DOCUMENT SECTION:
╔══
Importantly, the garnet reactions in ambient conditions are reversible, and at the end of the cycle, the original garnet is recovered.⁵⁵ Interestingly, during both heating cycles, a slight mass increase is observed between 100 and ∼250 °C. This may reflect adsorption or formation of LiOH and Li₂CO₃ on the surface during heating from residual atmospheric amounts of water and carbon dioxide, which is subsequently lost at higher temperatures. This observation may suggest that carbonate formation is initiated during the cooling phase of synthesis,⁵⁶ particularly as the sample passes through the 100–250 °C range, where the reaction is thermodynamically favourable (Fig. 14). Additionally, the presence of unreacted lithium, intentionally added during synthesis to compensate for lithium volatilisation at high sintering temperatures, may contribute to the formation of surface Li₂CO₃. As the amount of excess lithium was not precisely optimised, residual reactive Li₂O within the structure may facilitate Li₂CO₃ formation upon exposure to ambient air. TGA analysis shows that heating the samples to 800 °C for one-hour results in a two-step decomposition of surface Li₂CO₃. This thermal behaviour aligns with the changes observed in the XPS spectra, confirming the progressive removal of carbonate species from the surface. Understanding the two-step Li₂CO₃ formation and decomposition process under ambient conditions is essential for guiding future efforts to optimise synthesis protocols, reduce surface contamination, and explore alternative strategies that mitigate carbonate formation more effectively than the current approach.

Fig. 14 Schematic representation of the two potential reaction pathways which describe the formation of Li₂CO₃ outer layer which forms on the garnet surface under ambient conditions. Top: direct reaction of both H₂O and CO₂ in one step, and bottom: two step exchange reaction, first with H₂O, followed by reaction with CO₂.
╚══
INFORMATION SUPPLIED:
╔══
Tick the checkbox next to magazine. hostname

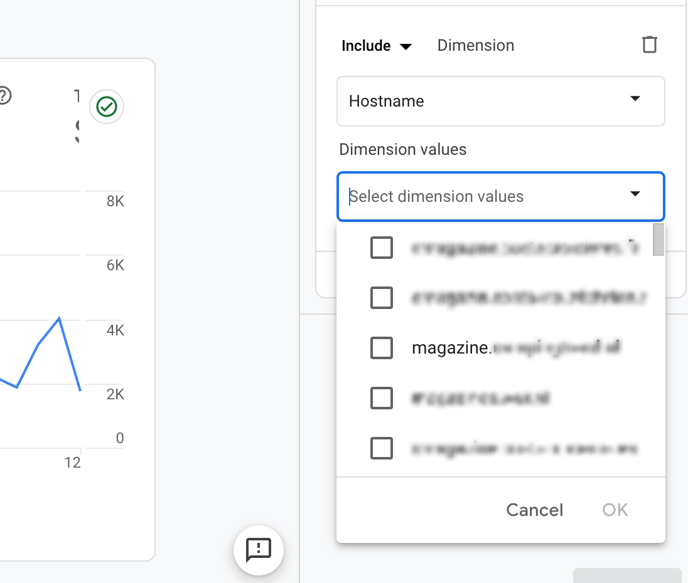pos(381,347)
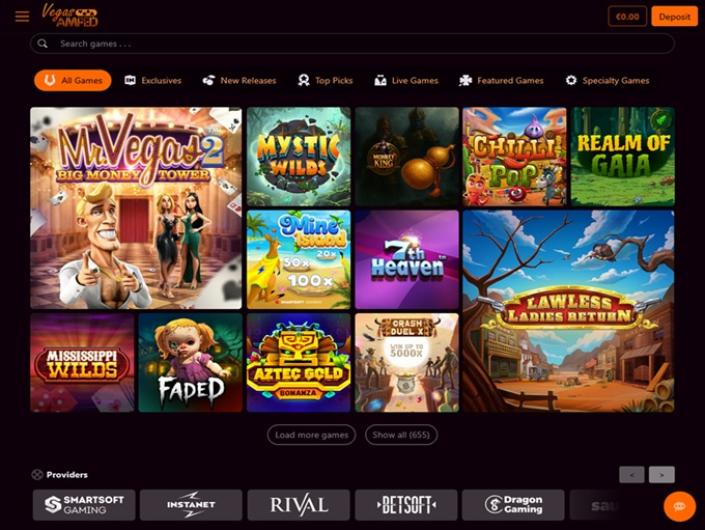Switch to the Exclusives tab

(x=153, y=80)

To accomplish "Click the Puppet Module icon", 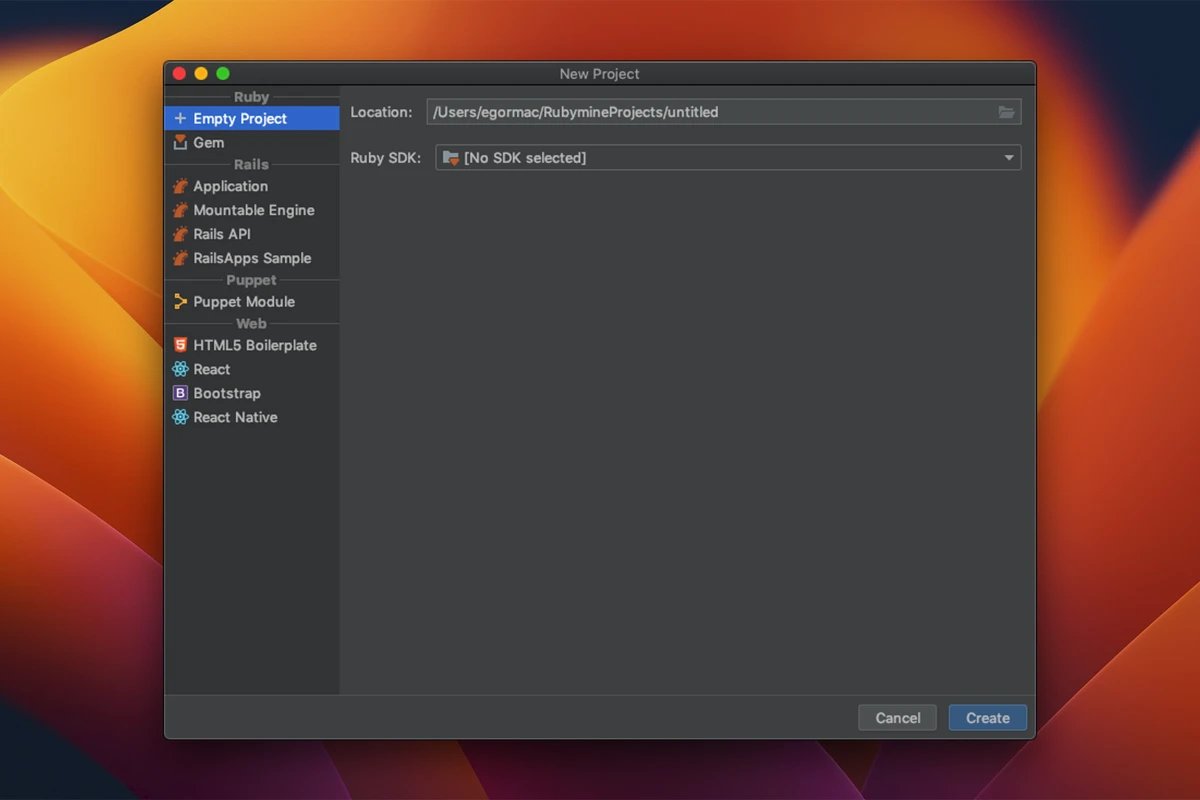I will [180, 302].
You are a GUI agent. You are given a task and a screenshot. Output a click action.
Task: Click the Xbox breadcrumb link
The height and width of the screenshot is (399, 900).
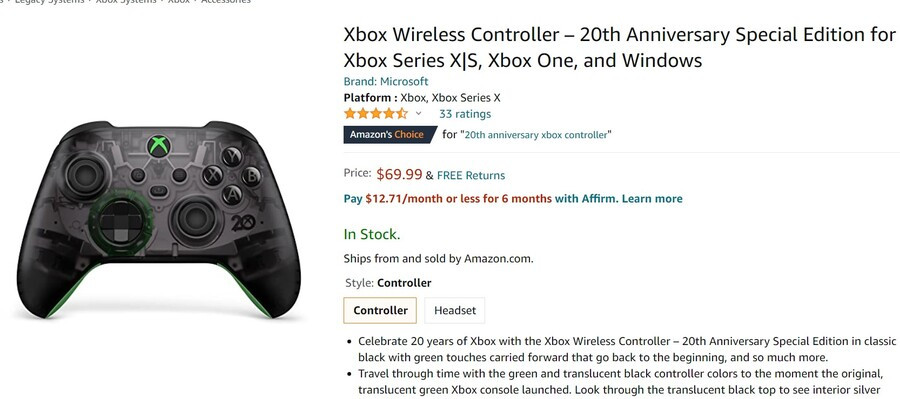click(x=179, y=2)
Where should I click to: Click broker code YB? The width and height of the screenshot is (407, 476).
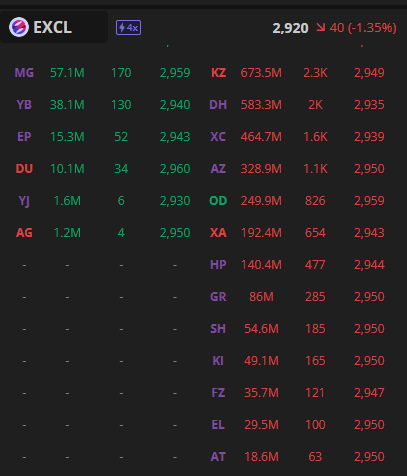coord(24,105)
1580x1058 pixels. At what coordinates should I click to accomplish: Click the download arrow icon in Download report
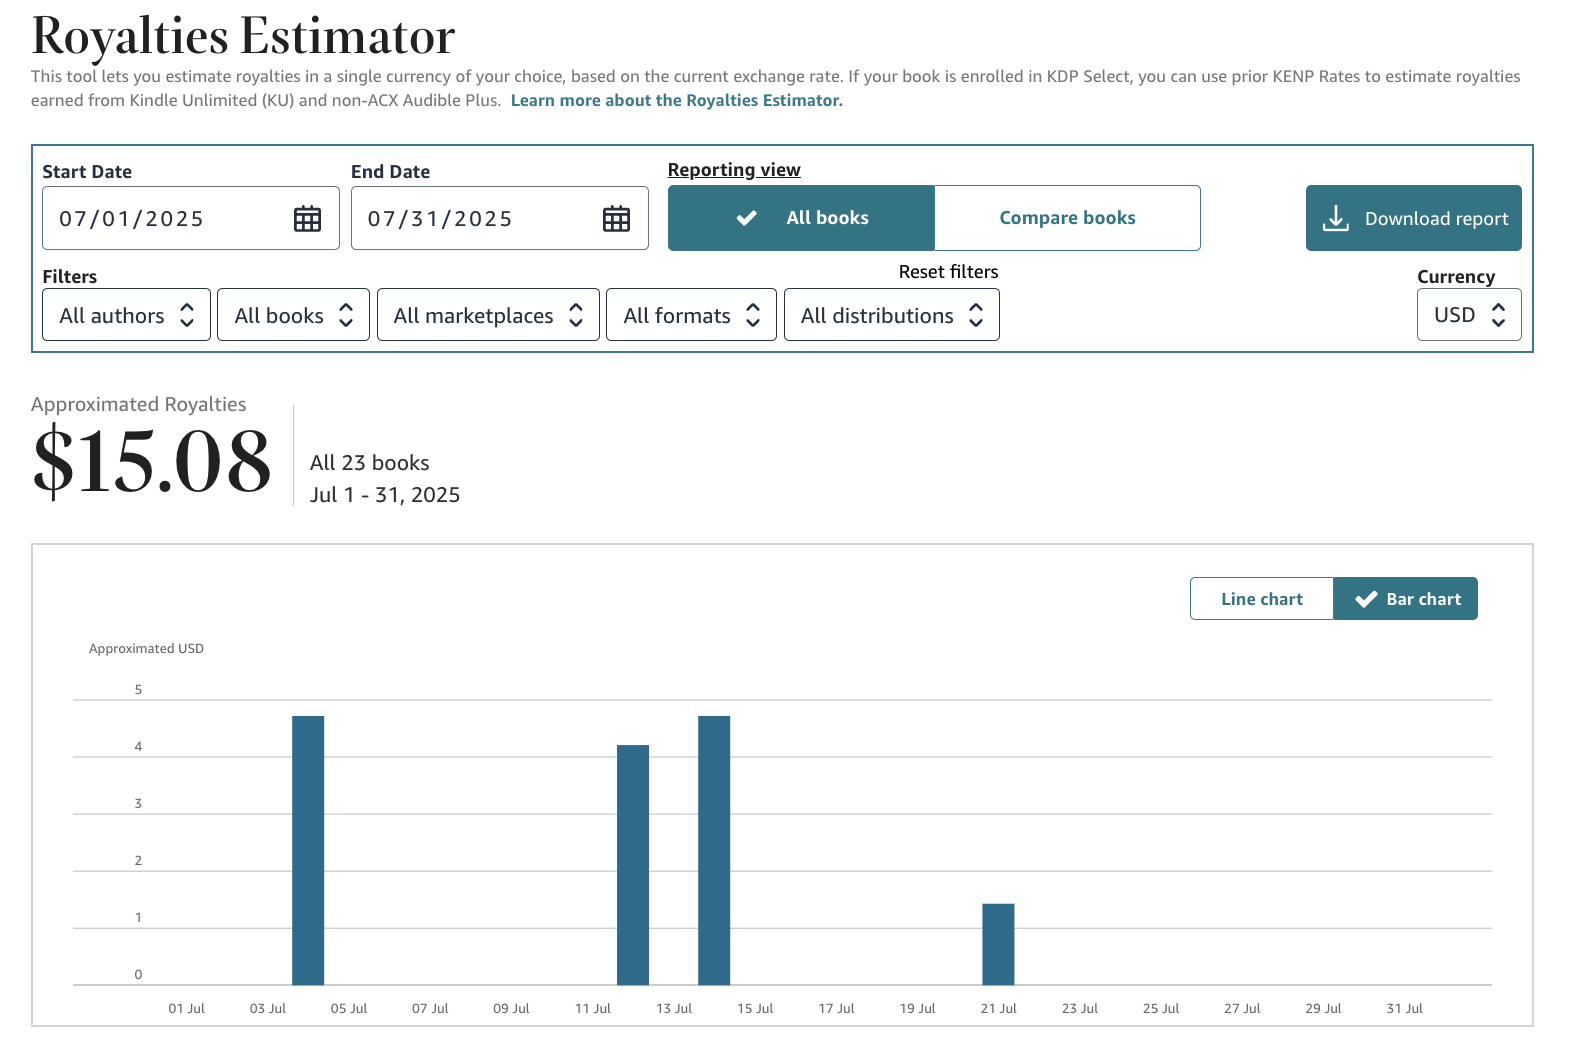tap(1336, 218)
╚══
GIVEN EXERCISE: Transcribe the passage on lithium carbonate forming on the garnet surface, starting with "Fig. 14 Schematic" and going on through "reaction with CO₂.".

EXPECTED ANSWER:
Fig. 14 Schematic representation of the two potential reaction pathways which describe the formation of Li₂CO₃ outer layer which forms on the garnet surface under ambient conditions. Top: direct reaction of both H₂O and CO₂ in one step, and bottom: two step exchange reaction, first with H₂O, followed by reaction with CO₂.